PPJK adalah perusahaan yang mengurus berbagai dokumen kelengkapan ekspor impor. Eksportir atau importir memberikan kuasa kepada PPJK untuk menyelesaikan seluruh tahapan ekspor maupun impor barang di pelabuhan.
Pada pertengahan November 2014, para staf PPJK berada di depan loket P2 untuk mengurus kontainer yang masuk dalam jalur merah, jalur yang menurut hasil penelitian dokumen impor memerlukan pemeriksaan secara fisik untuk mencocokan data dalam dokumen dengan kenyataannya secara fisik.
Pemeriksaan fisik tersebut dilakukan di sejumlah tempat penampungan sementara yang telah mendapat izin dari kantor Bea dan Cukai Tanjung Priok, salah satunya fasilitas pemeriksaan fisik milik PT Graha Segara.
Perusahaan tersebut adalah penyedia fasilitas pemeriksaan fisik peti kemas khusus impor baik jalur merah maupun jalur hijau.
Sebelum masuk ke gudang, staf PPJK harus menyerahkan Kartu Tanda Penduduk (KTP) yang diganti dengan ID Visitor dan pada pos selanjutnya ID Visitor itu diganti dengan rompi jingga lusuh dengan nomor dan tulisan "visitor" putih di bagian punggung.

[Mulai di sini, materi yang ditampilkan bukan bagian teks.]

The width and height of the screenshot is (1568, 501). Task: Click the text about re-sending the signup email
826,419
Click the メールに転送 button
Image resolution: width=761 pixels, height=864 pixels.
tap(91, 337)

Tempat pemeriksaan itu berupa ruang berukuran 20 x 50 meter yang beratap tapi tak berdinding. Ada spanduk besar dengan huruf merah bertuliskan "Dilarang memberikan dan menerima imbalan dalam bentuk apapun kepada Karyawan PT Graha Segara TKBM dan Security" di sana.
Di ruangan itu sudah berjejer kontainer-kontainer panjang (40 kaki) dan pendek (20 kaki) yang menanti untuk diperiksa oleh petugas pemeriksa bea cukai.
Barang yang dikawal staf PPJK itu masuk dalam kategori merah karena merupakan barang pindahan. Barang pindahan itu terdiri dari beragam jenis barang padahal dalam satu kontainer seharusnya memuat satu jenis barang saja.
Setelah menunggu sekitar 30 menit, sang pemeriksa dari bea cukai pun datang mengendarai motor dinas berpelat merah. Ia mengenakan rompi hitam tebal bertulisan "Custom" dan menutup wajah dengan masker.
Sang pemeriksa mulai memerintahkan pembongkaran barang dalam kontainer. Namun pemeriksa dan staf PPJK masuk lebih dulu ke dalam kontainer yang sudah agak lowong.
Sebelumnya staf PPJK itu sudah lebih dulu merogoh dompet untuk mengeluarkan lembaran uang kertas berwarna kemerahan dan disodorkan ke petugas pemeriksa bea cukai.
"Yah total untuk bayar buruh, alat dan petugas itu sekitar Rp1 juta lah," kata staf PPJK tersebut.
Tapi ia membantah memberikan uang pelicin kepada sang petugas.
"Yah Rp200 ribu lah (untuk petugas). Ini mah bukan uang pelicin, tapi katakanlah uang terima kasih karena sudah dibantu," ungkap staf PPJK itu.
Semua barang pindahan mulai dari baju, sepatu, marmer, piring, panci, sendok, gelas, televisi layar datar, otopet, kasur, dan beragam barang rumah tangga lain dikeluarkan dari kertas, kardus dan peti pembungkus, diperiksa dengan teliti oleh petugas.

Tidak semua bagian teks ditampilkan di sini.